**What to do**
Can you change "Where should I click to" to "Where do I click to" throughout the items below and give them back otherwise unchanged, leaving out the pictures?

*****

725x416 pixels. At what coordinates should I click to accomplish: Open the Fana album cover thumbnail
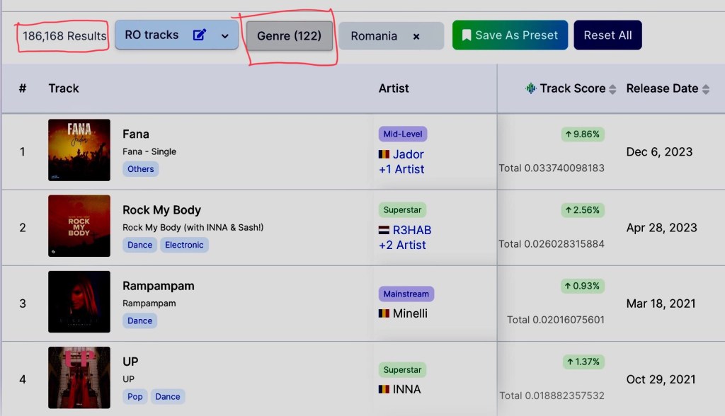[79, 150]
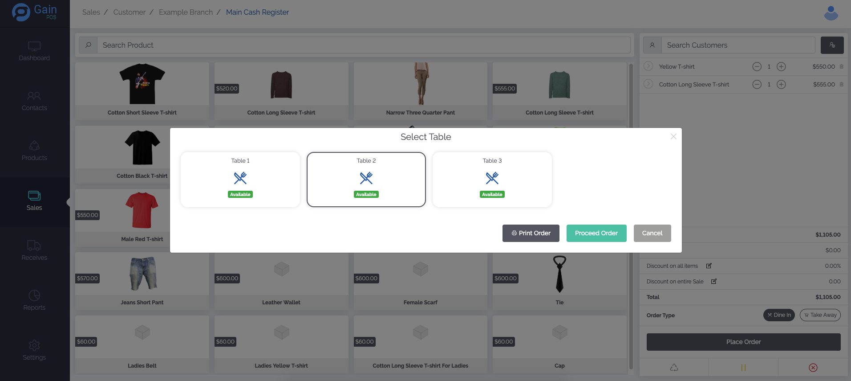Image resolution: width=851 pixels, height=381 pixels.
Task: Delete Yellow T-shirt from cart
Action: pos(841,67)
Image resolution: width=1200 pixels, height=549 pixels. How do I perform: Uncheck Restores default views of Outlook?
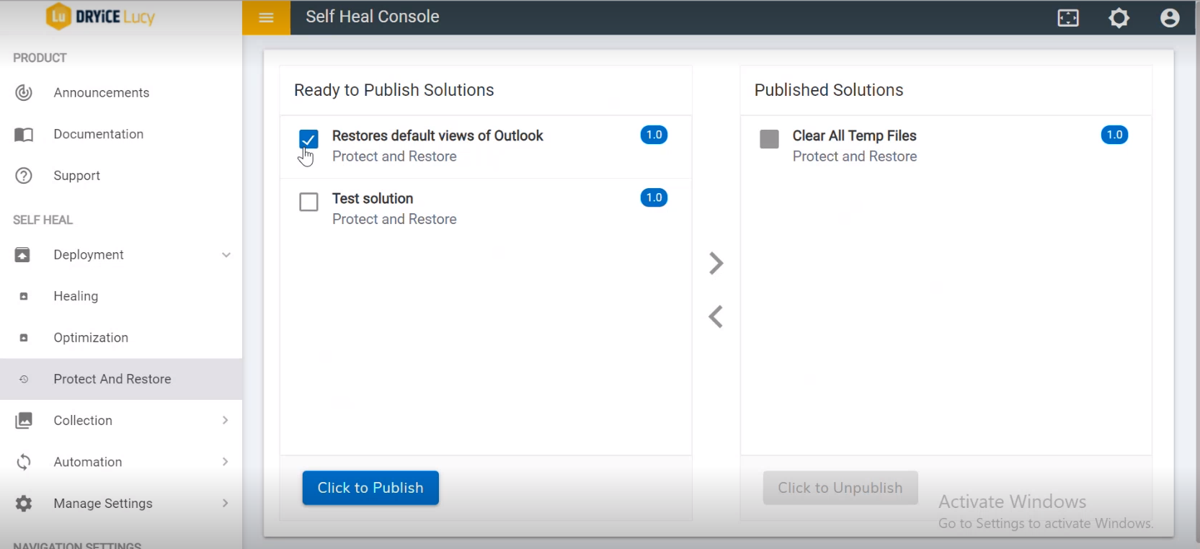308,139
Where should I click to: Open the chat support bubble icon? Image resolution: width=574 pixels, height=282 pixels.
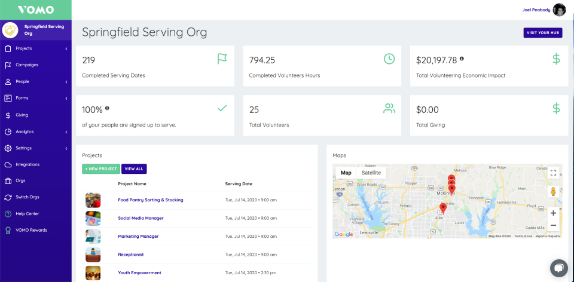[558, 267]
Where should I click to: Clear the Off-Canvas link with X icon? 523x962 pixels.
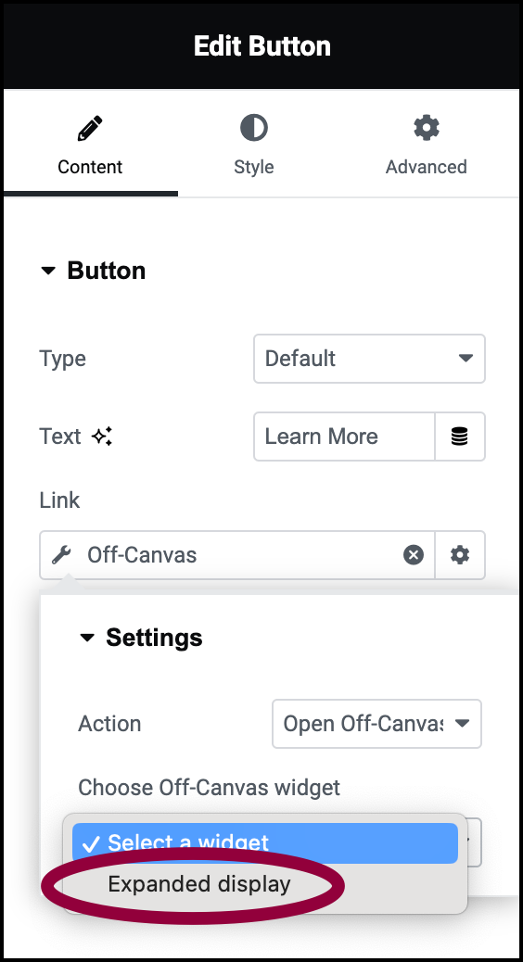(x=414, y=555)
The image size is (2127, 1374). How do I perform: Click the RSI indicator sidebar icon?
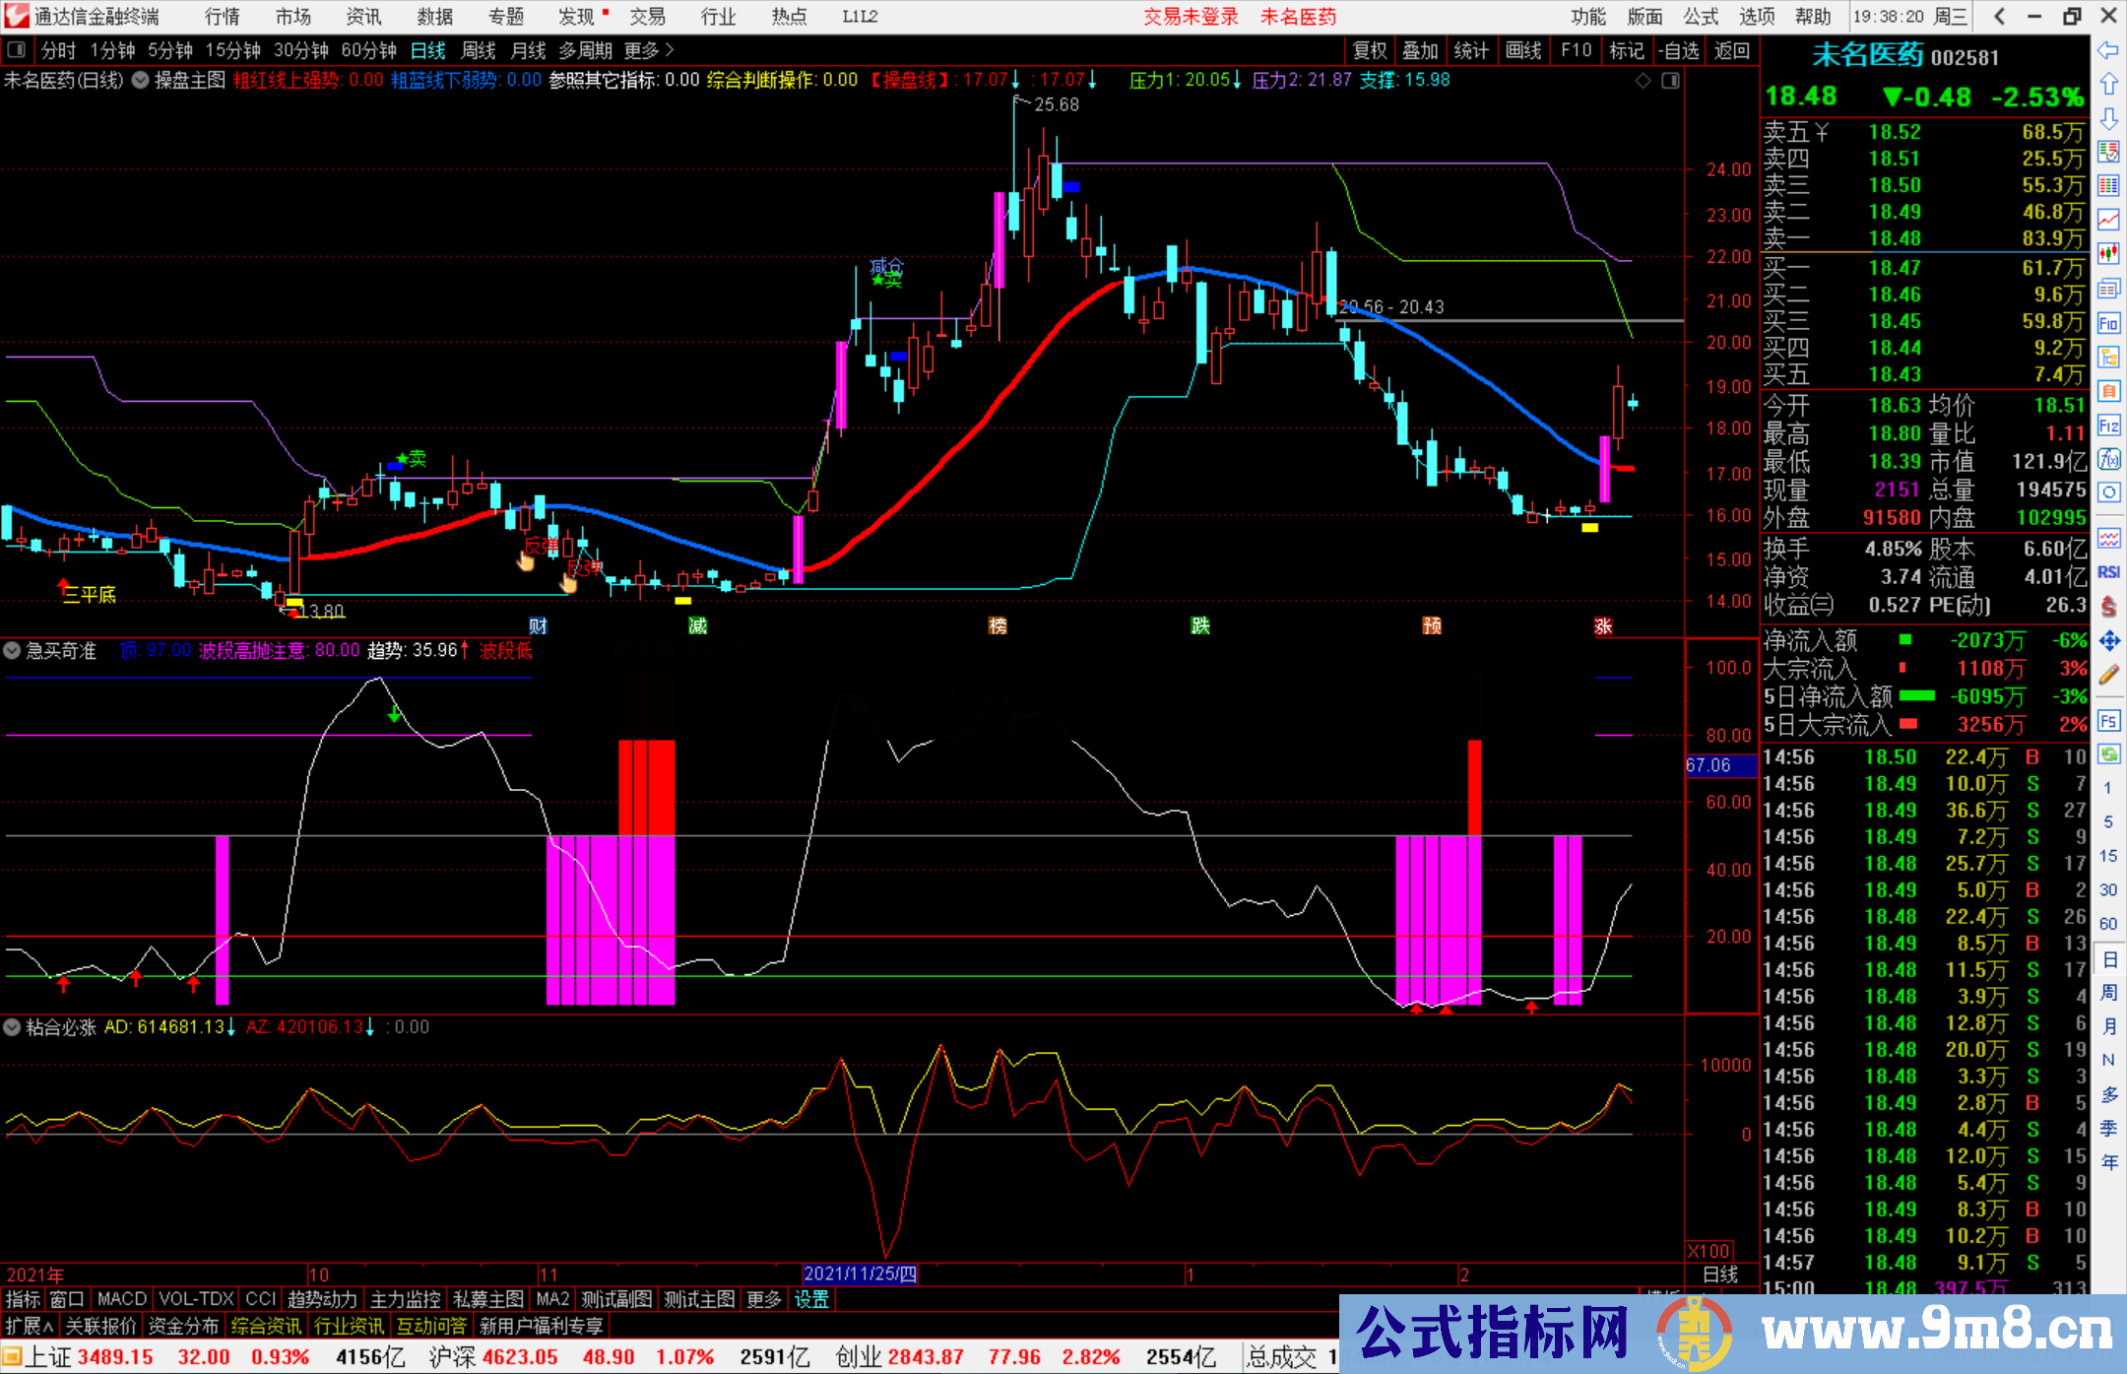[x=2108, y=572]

*****

**Result for this exercise**
725x416 pixels. At what coordinates should I click to accomplish: Open the Fana album cover thumbnail
[79, 150]
Image resolution: width=851 pixels, height=381 pixels.
Task: Delete Yellow T-shirt from cart
Action: pos(841,67)
Image resolution: width=1200 pixels, height=549 pixels. How do I perform: Uncheck Restores default views of Outlook?
308,139
Where do I click to: Open the chat support bubble icon? Image resolution: width=574 pixels, height=282 pixels.
[558, 267]
Where do I click to: Clear the Off-Canvas link with X icon? 523x962 pixels.
(x=414, y=555)
The image size is (2127, 1374). How do I perform: Click the RSI indicator sidebar icon?
[x=2108, y=572]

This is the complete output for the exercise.